Can a column alias be used inside WHERE? Not in standard SQL or strict Postgres. WHERE runs before SELECT, so the alias does not exist yet. Workarounds: repeat the expression, push the projection into a subquery or CTE, or use the alias in ORDER BY, which runs after SELECT.
What is the logical execution order of a SELECT query? FROM, WHERE, GROUP BY, HAVING, SELECT, ORDER BY, LIMIT. Physical execution can differ — the optimizer is free to reorder — but the observable result behaves as if this order ran.
Write a query for the top five cities by order count in 2026:
SELECT
city,
COUNT(*) AS order_count
FROM orders
WHERE created_at >= '2026-01-01'
AND created_at < '2027-01-01'
GROUP BY city
ORDER BY order_count DESC
LIMIT 5;WHERE narrows the rows to 2026, GROUP BY aggregates per city, ORDER BY puts the leaders first, LIMIT keeps the top five.
Related reading
- DISTINCT vs GROUP BY in SQL
- GROUP BY in SQL: full guide
- ORDER BY and LIMIT in SQL
- HAVING in SQL: full guide
- SQL window functions interview questions
If you want to drill SELECT questions like this every day, NAILDD is launching with 500+ SQL problems built around exactly these patterns.
FAQ
When is SELECT * actually acceptable?
During exploration. SELECT * FROM table LIMIT 100 is the canonical first query against an unfamiliar dataset — it surfaces the schema and a representative slice of values in one shot. The rule kicks in once the query is destined for a dashboard, a pull request, or a scheduled pipeline. At that point, list every column you consume so the query survives schema changes and runs faster on columnar storage.
Does the order of columns in SELECT affect performance?
No. Column order in the SELECT clause changes only the layout of the output. The optimizer decides how to read data from storage based on the table layout, WHERE predicates, and available indexes.

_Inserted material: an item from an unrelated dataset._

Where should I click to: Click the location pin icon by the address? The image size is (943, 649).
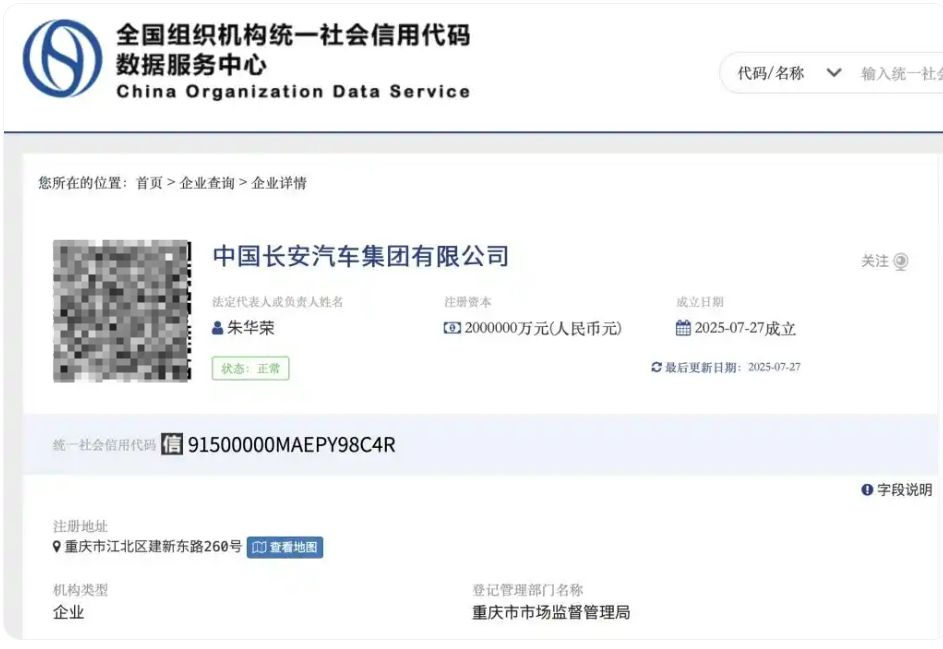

Order columns by readability — keys first, dimensions next, metrics last — and trust the planner with physical access.
Does DISTINCT slow down a query?
Yes, often noticeably on large tables. The engine sorts or hashes every projected row to identify duplicates. Reflexive DISTINCT — added "just in case" — is a code smell that hints the author does not understand the join cardinality. Diagnose the duplicates: a one-to-many join with no aggregation is usually the culprit. Then either fix the join or aggregate with GROUP BY.
Why does my computed column come back named ?column? in Postgres?
You forgot to alias an expression. Postgres assigns the synthetic name ?column? to any output column without an explicit name. MySQL uses the raw expression text, which is equally unusable downstream. Add AS some_name to every non-bare-column expression in SELECT — arithmetic, function calls, CASE WHEN, CAST, anything that is not just a column reference.
Can SELECT include a subquery?
Yes. A scalar subquery in SELECT returns one value per row of the outer query. The pattern shows up when you want a per-row reference to an aggregate — every order with the company-wide average alongside. Cost can be high because the subquery may execute per row in naive plans; a JOIN to a pre-aggregated CTE is usually faster on large data. Window functions with PARTITION BY are another idiomatic alternative.